ROCHESTER — A majority of speakers opposed mayoral control of schools during a more than two-hour hearing on the issue held March 9 by the city school district’s board of education.
Mayor Robert Duffy first announced his intention to seek governance of the school district during his inauguration speech on Jan. 1. Several community members mentioned that they would like to see his plan, as one has not been released.
The hearing came on the heels of the state education department’s release of high-school graduation rates. Rochester dropped six points to a 46-percent graduation rate in 2009, although the number of students earning a Regents diploma increased by 100 students.
"We have not been doing a good enough job of preparing our students for the more rigorous Regents diploma requirements we knew were coming," Superintendent of Schools Jean-Claude Brizard said in a statement. "Through the reform efforts outlined in our Strategic Plan, including the transformation of our high schools, I am confident we will meet the higher standards and better prepare our students for post-secondary work."
While many who spoke during the hearing acknowledged the struggles the district faces, they that said mayoral control is not the answer.

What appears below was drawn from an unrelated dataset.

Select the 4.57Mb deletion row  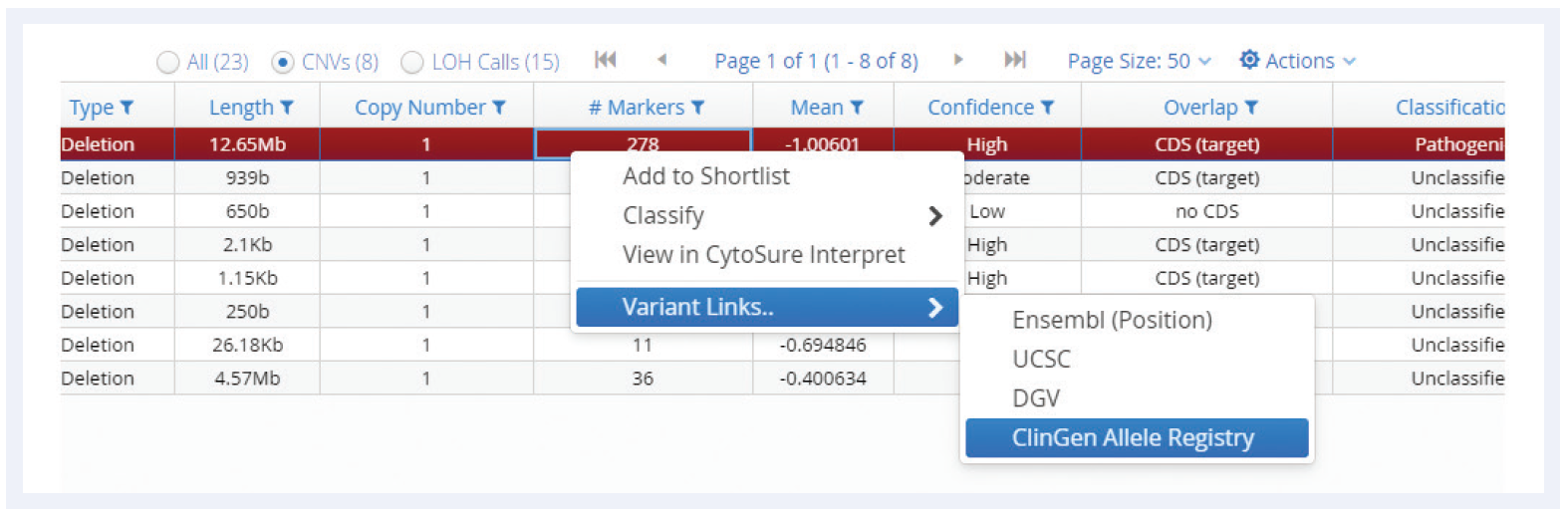click(x=782, y=379)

More than 70 people attended the hearing.
"You just having this (hearing), listening to me; that’s why this process … should stay in place," said parent Ricardo Adams. "If it changes to mayoral control, we’re not going to be talking to the people making the decisions."
He added that Mayor Duffy should focus on addressing the poverty that creates unstable home situations for many students.

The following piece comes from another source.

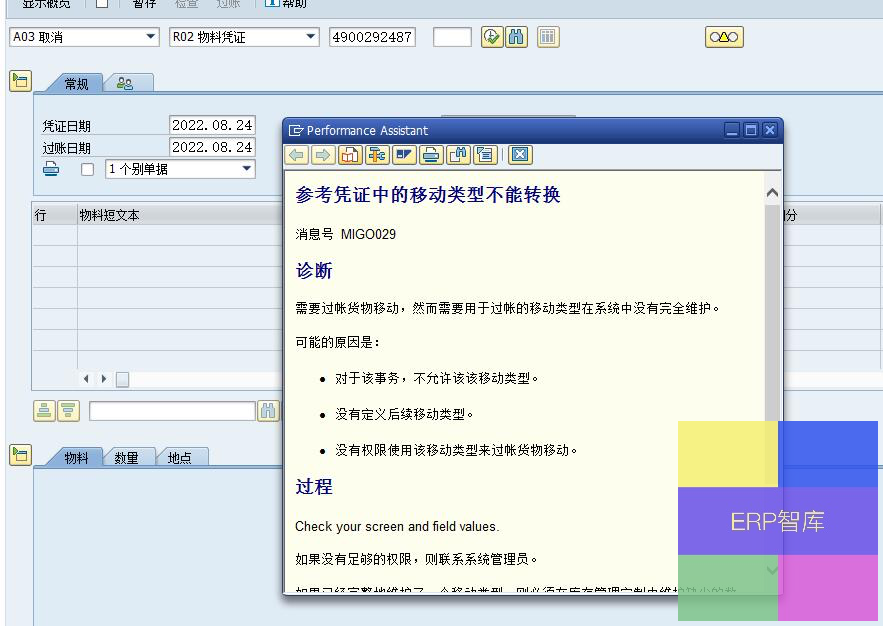Click the glasses display icon at top right

724,37
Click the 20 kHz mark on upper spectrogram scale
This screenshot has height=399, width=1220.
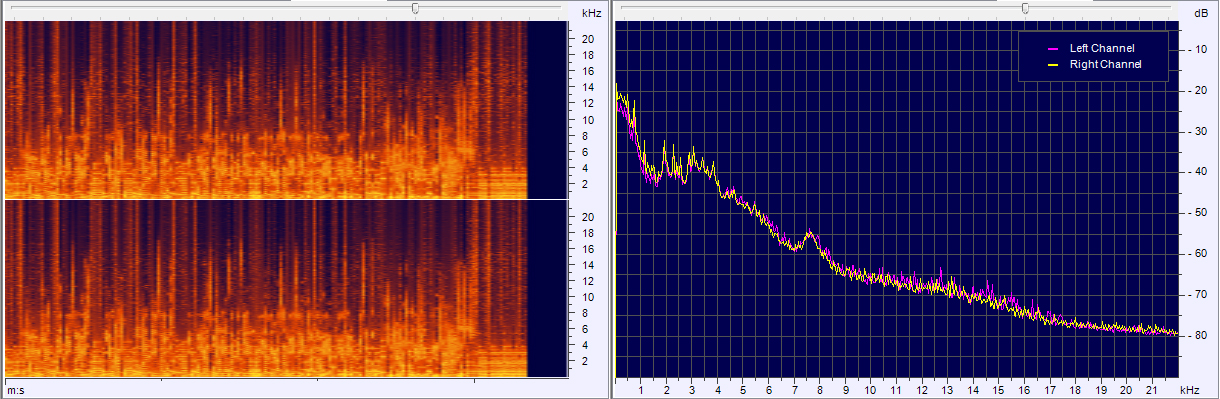589,39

"This is a democracy," he said. "And (the mayor) has given no evidence that he’s going to change things for the better. To do something drastic does not mean you’re going to have positive results."

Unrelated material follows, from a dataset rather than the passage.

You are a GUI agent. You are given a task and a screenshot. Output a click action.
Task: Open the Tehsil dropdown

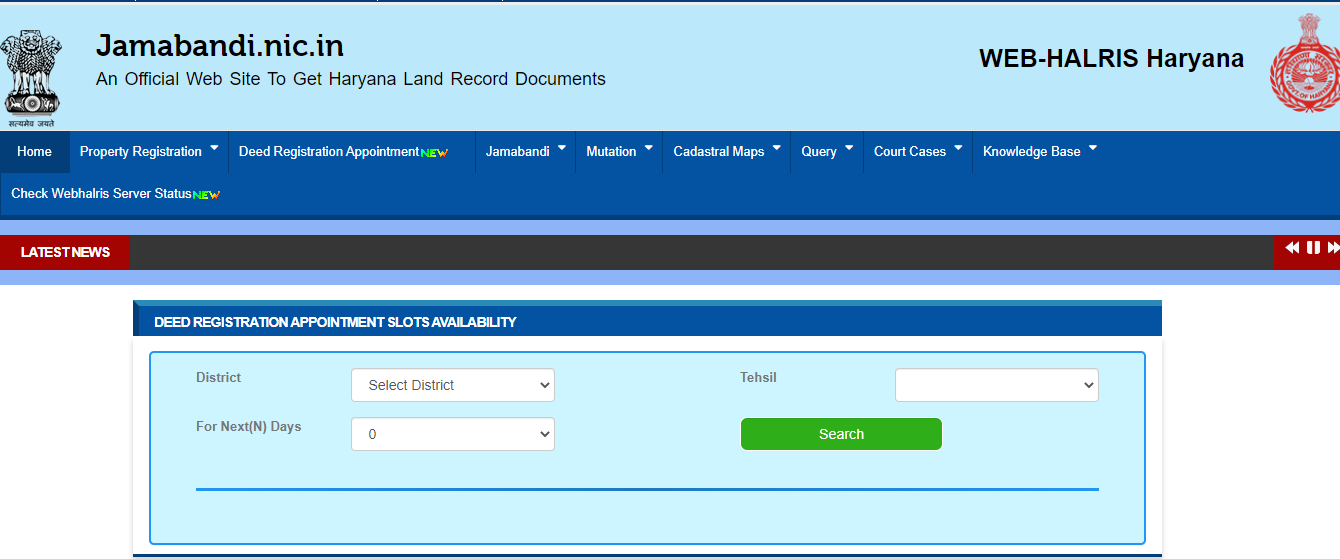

Juan Padilla, whose children graduated from city schools, said that the motivation behind the mayor’s move to control the schools seems to have little to do with teaching and learning and much to do with obtaining more power.
"Many case studies demonstrate that a system of mayoral control is not an appropriate structure, particularly in cities with significant concentrations of minority students and poor people," he said. "Often, they are more excluded from having a strong voice and influencing the decision-making process than others."